* _Task to carry out_
Please output, exactly and without pictures, the lines from the opening of the listing below through the line containing "You are a GUI", both included.
··········
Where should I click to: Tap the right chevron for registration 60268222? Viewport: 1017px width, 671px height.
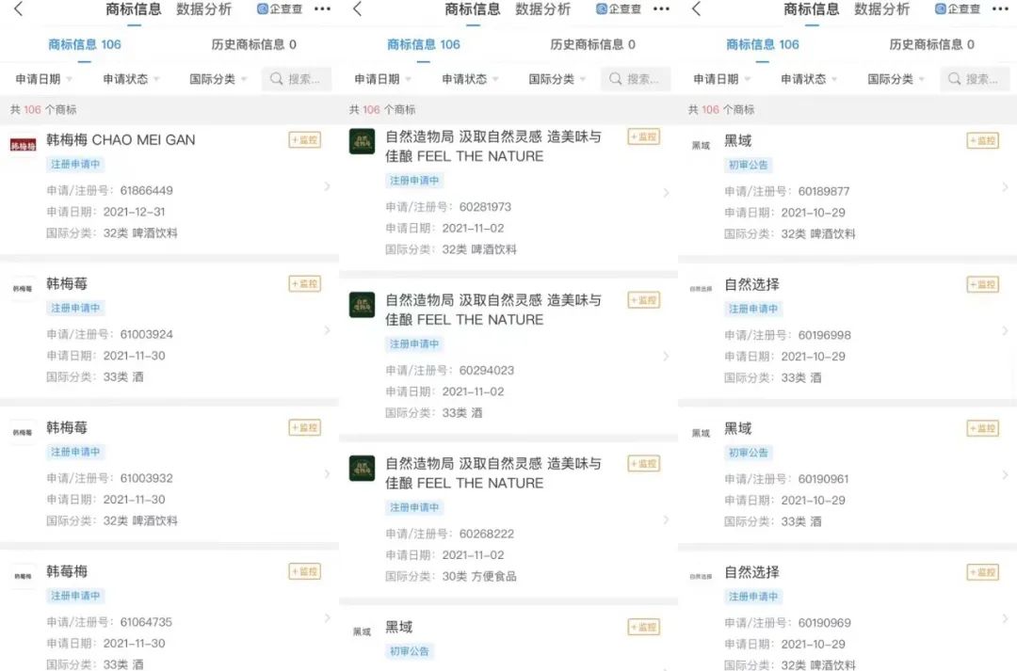[666, 519]
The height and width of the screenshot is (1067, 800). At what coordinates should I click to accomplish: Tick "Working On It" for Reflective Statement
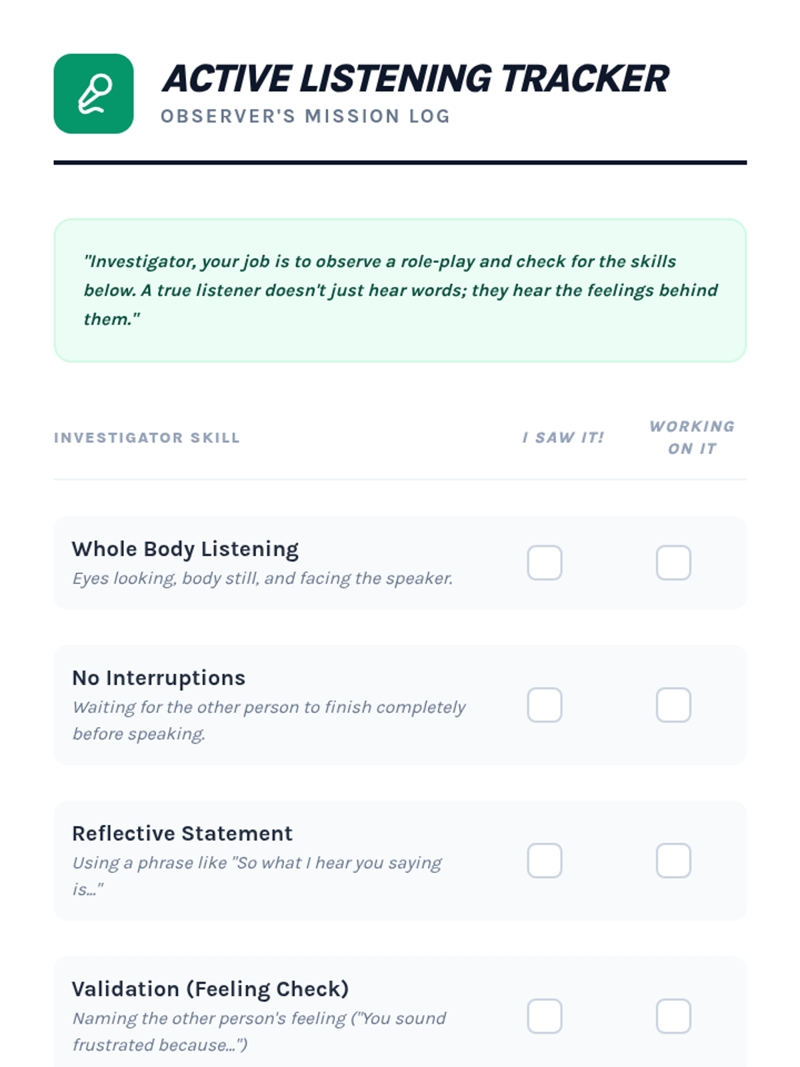[673, 860]
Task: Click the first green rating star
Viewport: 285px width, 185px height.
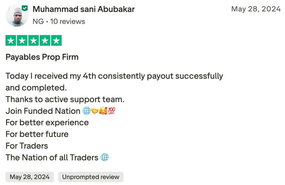Action: (11, 41)
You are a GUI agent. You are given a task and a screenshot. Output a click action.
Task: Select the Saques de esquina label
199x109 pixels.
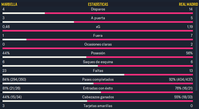pos(98,62)
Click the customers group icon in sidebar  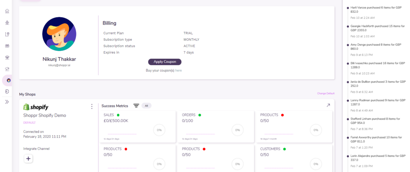click(7, 46)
··········
* _Solved problem_
Where should I click to: Tap the right chevron for registration 60268222? Viewport: 1017px width, 671px height.
[666, 519]
The height and width of the screenshot is (1067, 800). At what coordinates should I click to accomplish: Tick "Working On It" for Reflective Statement
[673, 860]
Task: Click the first green rating star
Viewport: 285px width, 185px height.
Action: (11, 41)
You are a GUI agent. You are given a task and a screenshot. Output a click action.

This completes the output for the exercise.